Root apical meristem (Fig. 6.6) is sub-terminal because it is covered by root cap. It does not produce lateral appendages. Root branches develop much behind the apex from the interior of the root (endogenous origin). In many cases, a quiescent centre is found in the centre of the root apex. Cell divisions are very few in the quiescent centre as there is very little synthesis of new proteins, RNAs and DNA.
Quiescent centre may function as reserve meristem. Due to presence of quiescent centre, the root apical meristem appears cup-shaped or hemispherical. Differential divisions in various parts of root apical meristem gives rise to 3-4 regions— protoderm, pro-cambium, ground meristem and calyptrogen. Calyptrogen differentiates only in monocots.

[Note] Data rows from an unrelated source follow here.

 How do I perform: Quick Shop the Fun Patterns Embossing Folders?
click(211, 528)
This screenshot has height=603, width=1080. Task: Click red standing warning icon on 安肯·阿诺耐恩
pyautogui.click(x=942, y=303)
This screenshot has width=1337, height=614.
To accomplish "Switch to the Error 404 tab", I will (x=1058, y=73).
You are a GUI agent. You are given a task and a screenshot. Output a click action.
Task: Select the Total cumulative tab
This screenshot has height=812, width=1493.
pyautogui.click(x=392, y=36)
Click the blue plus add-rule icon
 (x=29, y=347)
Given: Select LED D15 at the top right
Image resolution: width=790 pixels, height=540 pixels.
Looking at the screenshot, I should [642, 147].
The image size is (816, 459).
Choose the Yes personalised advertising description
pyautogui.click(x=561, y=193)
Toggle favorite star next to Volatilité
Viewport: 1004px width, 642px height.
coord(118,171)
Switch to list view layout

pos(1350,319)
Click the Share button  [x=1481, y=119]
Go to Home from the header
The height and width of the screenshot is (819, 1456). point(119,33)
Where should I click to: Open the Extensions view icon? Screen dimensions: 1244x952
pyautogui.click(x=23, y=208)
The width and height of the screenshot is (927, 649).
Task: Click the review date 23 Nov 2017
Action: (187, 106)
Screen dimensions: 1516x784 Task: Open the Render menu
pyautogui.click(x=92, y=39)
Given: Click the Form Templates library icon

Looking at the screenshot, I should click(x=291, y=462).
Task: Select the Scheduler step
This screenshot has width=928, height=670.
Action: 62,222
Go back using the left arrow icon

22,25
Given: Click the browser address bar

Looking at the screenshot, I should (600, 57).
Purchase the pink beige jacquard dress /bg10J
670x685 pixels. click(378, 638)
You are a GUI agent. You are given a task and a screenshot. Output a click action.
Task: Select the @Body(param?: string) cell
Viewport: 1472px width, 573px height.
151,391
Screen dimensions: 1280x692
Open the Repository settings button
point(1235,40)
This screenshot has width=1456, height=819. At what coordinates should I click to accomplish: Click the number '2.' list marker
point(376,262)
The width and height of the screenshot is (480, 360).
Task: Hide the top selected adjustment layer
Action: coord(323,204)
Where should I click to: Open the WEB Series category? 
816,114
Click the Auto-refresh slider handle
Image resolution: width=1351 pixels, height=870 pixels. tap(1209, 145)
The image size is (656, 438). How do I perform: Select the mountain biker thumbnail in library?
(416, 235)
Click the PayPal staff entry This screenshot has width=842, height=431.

It gives rise to root cap. Protoderm forms epiblema or epidermis. In dicots it also produces root cap. Pro-cambium gives rise to vascular tissues. Ground meristem forms pith (if present), endodermis and cortex.
Histogen theory of Hanstein (1870) believes root apex to have three regions or histogens dermatogen (forms epiblema and root cap in dicots), periblem (forms cortex and endodermis) and plerome (forms pericycle, vascular strand and pith, if any).
(a) Intercalary Meristems:
They are meristematic regions which are derived from the apical meristems and which have been separated from them by the formation of’ permanent tissues in between. Intercalary meristems help in elongation of the organs. They also allow the fallen stems of cereals to become erect.
Intercalary meristems are commonly found at the bases of leaves, above the nodes (e.g., grasses) or below the nodes (e.g., mint). The intercalary meristem present at the base of Pinus leaf (basal meristem) lives almost throughout the life of the leaf. Usually the intercalary meristems differ from other meristems in that they ultimately get fully used up in the formation of permanent tissues.
(b) Lateral Meristem:
The meristem occurs on the sides and takes part in increasing girth of the plant. Only one type of primary lateral meristem is found in plants. It is intra-fascicular cambium. The cambium lies in vascular bundles of dicot and gymnosperm stems in between phloem and xylem.
2. Secondary Meristems:
The meristems are formed secondarily from the permanent tissues. Here, some of the permanent cells acquire the power of division. The phenomenon is called dedifferentiation. The secondary meristems are usually lateral. They are cylindrical meristems. The meristems give rise to secondary tissues that constitute secondary growth.
The common examples are vascular cambium of the root (derived from conjunctive parenchyma), inter-fascicular vascular cambium of stem (formed from medullary ray cells), cork cambium or phellogen (from an outer layer of cortex), wound cambium (from the cells surrounding an area of injury or wound) and accessory cambia of monocots (e.g., Dracaena, Yucca).